» **TASK TO COMPLETE**: From the forum thread below, extract the passage between "T:V Suicide Punishment" and "can think of.", inclusive, copying it word for word.

** start TEXT PROVIDED **

T:V Suicide Punishment

Why are you people still arguing? Isn't it obvious by.. PAGE 15... that neither side is getting anywhere? Don't you have better things to discuss? Obviously not.. just let this damn thread die, or go back to the topic at hand.

Though I got an aswer for that already.. Suicide may suck, but there's no better solution that we can think of.

btw, I thought you made some good points there red_hex. Except for the whole "some people need to be beat up" bit. ;)
 
Fool said:
Exactly. The whole point of a game if you ask me is excitement. To me, it's not exciting for one skilled player to take out 6 skilled players because of a game balance shifted so drastically towards defense. It's not exciting to spend 30 minutes on a map in order to secure a 0-0 tie game. It's not exciting to sit there and rocket one person with 4 other defenders (well it is at first but it quickly grows boring).

See, I'm almost exactly opposite than you. I loved that a base was hard to penetrate. I loved the 12o/4d maps. I loved being tied 0-0 late in the match. To me a 1-0 win is more exciting than a 7-6 win. I loved being tied late in to a match and scratching and clawing your way to their base trying to get a good grab and while doing so dynamically adjusting your strats to find a weakness. I loved risking pulling more D forward to try to win but risk losing because you left the base unprotected. I found the O/D split in T2 much more exciting since more went on at each base. Sure it was a bitch to cap, but that made it a challenge.

However, not everyone played this way. Many teams would rather turtle and go to OT than risk a loss and that sucked big time. The inherent flaw was any team could prevent a cap if they really wanted to. A 4o/12d layout on T2 was pretty much impenetrable.

If you want to compare it to sports, since everyone keeps calling it a sport, the worlds most popular sport is a large field, with a lot of players, and low scoring.

My hoped for T:V is that it has both styles. Small, quick, open flag matches, and then some slower, large, bigbase defenses maps too. Neither way is wrong, it's an opinion, but I think it add to team skill levels to be able to master both styles during a match.
 
so am i, to an extent

sojourn, ill just include you in with zoolooman

zooloo: the only sections of your reply that i saw as being pertinent to what i was actually saying, rather than the way i said it and the threats and insults you percieved in it (you did percieve them, i freely admit i have an undiplomatic posting style, but it is just a style... or lack of, if you like) ill reply to, the rest... you can save and read to keep yourself warm on cold nights or something.

from my "real truth and real answers" quote onwards;

like sojourn, youre implying that tribes is somehow a game seperate from other games, that its judged and PLAYED on a different level. that when a tribes game is in the offing, a whole subset of players who love it and the fighting sport play will appear and play it. to a degree that will happen, like any other game, as former non-online players try it online and like it. but mostly AS FAR AS I KNOW and as far as is proven by the stats, which i have watched for years, the number of online gamesplayers grows quite slowly, and when games come out that prove successful online, rather than generating their own new audience, they suck it away from the other popular games. ie theres only so much to go around, by and large. and what i am saying, which has not missed ANYTHING anyone has said and is a bona fide comment on my part in full receipt of other peoples input here, is tribes competes with those popular games for online players. it will create many itself. but the bulk, going off my experience of this (and so, if you like, my opinion - ill just say, disprove it if you can) will come FROM THE OTHER GAMES. so whether it is different or not does not matter at all, it is judged on the same level as all the others. and i would even maintain that, with the evidence in front of you on configs' stats of what sort of games the popular games are - whatever you contest they are, fast , slow, it doesnt matter - you can see what it is the majority of online players like, and it aint much like tribes (given theyre all fps's and you run round shooting people and sometimes taking flags). thats a matter of opinion too, you just cant escape it. many people here agree with that though, since much of this thread, let alone the rest of the history of these boards, has been taken up with exemplifying tribes and denigrating those other games and, simply, differentiating the two. so i feel fairly secure saying it. if im wrong as you probably believe, then it comes down to the next bit;

you said,

"As I have shown above, the theme of the game isn't as important as the engagement it gives the player. Along these lines, the market is much more evenly divided then you would have us believe."

** end TEXT PROVIDED **
** start DATASET ROWS **

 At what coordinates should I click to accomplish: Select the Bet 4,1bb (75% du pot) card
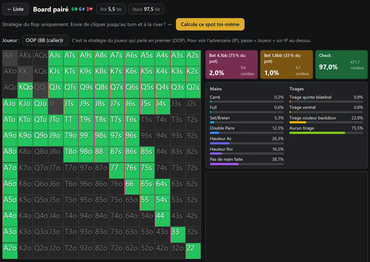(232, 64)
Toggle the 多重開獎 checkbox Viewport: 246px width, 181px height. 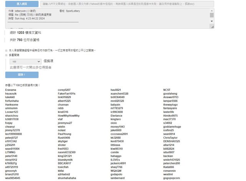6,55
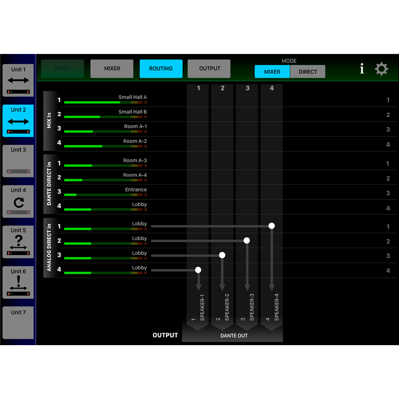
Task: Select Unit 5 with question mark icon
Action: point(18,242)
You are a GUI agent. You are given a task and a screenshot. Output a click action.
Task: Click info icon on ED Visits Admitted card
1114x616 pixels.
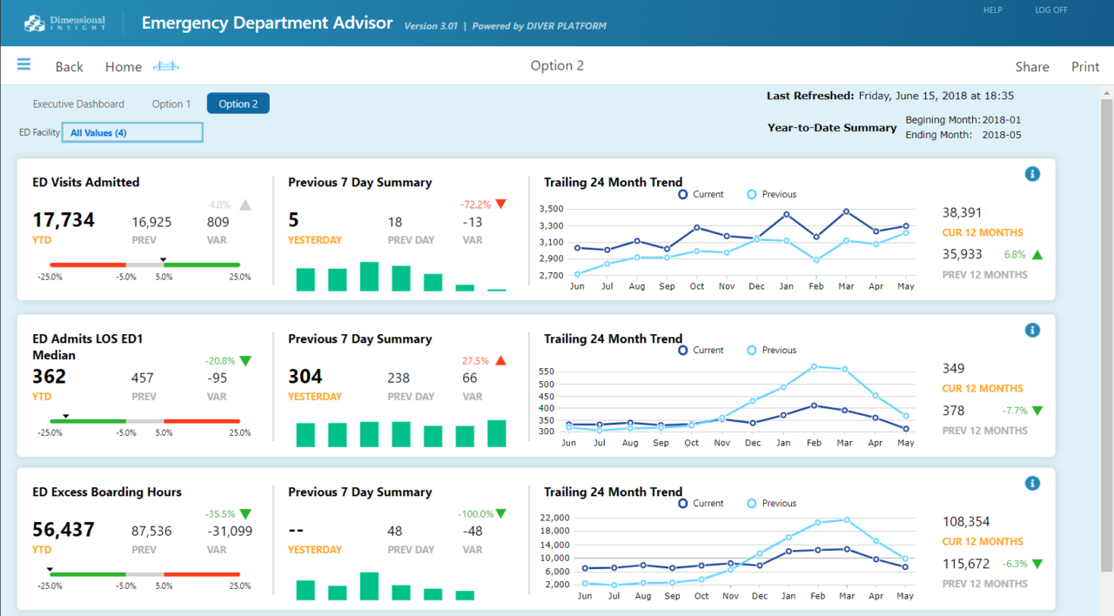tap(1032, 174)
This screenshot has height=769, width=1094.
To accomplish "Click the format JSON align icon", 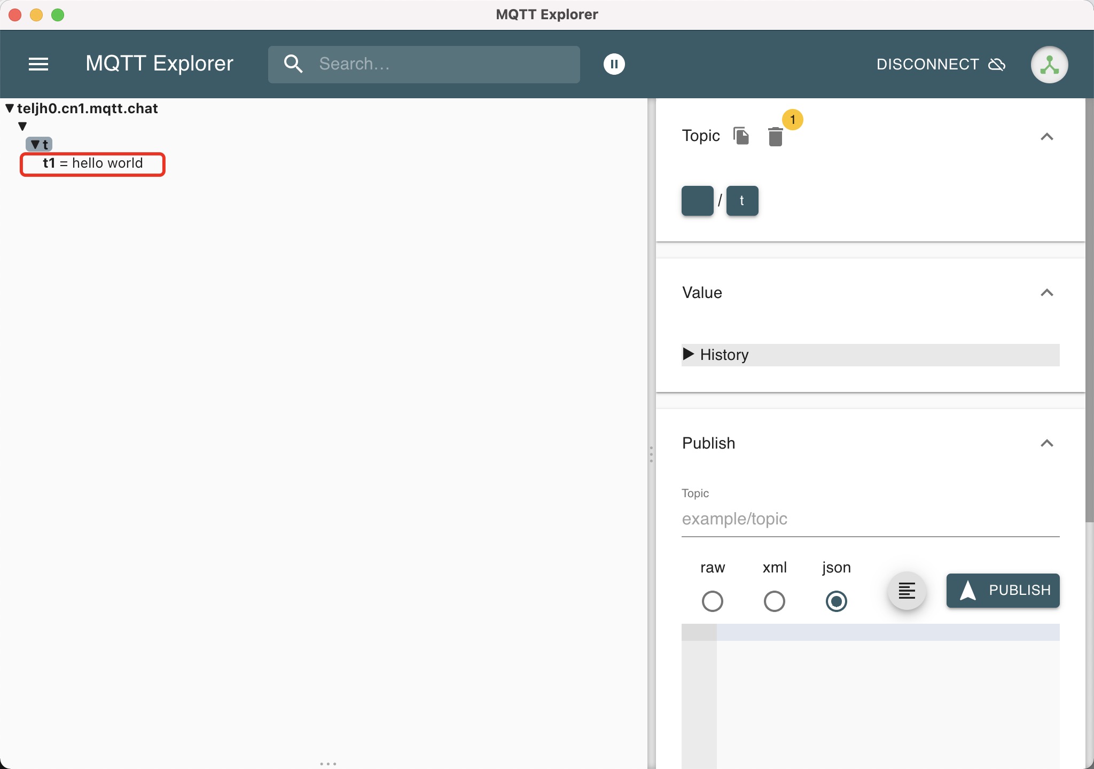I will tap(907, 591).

** end DATASET ROWS **

» **SOLUTION FOR THIS TASK**:
T:V Suicide Punishment

Why are you people still arguing? Isn't it obvious by.. PAGE 15... that neither side is getting anywhere? Don't you have better things to discuss? Obviously not.. just let this damn thread die, or go back to the topic at hand.

Though I got an aswer for that already.. Suicide may suck, but there's no better solution that we can think of.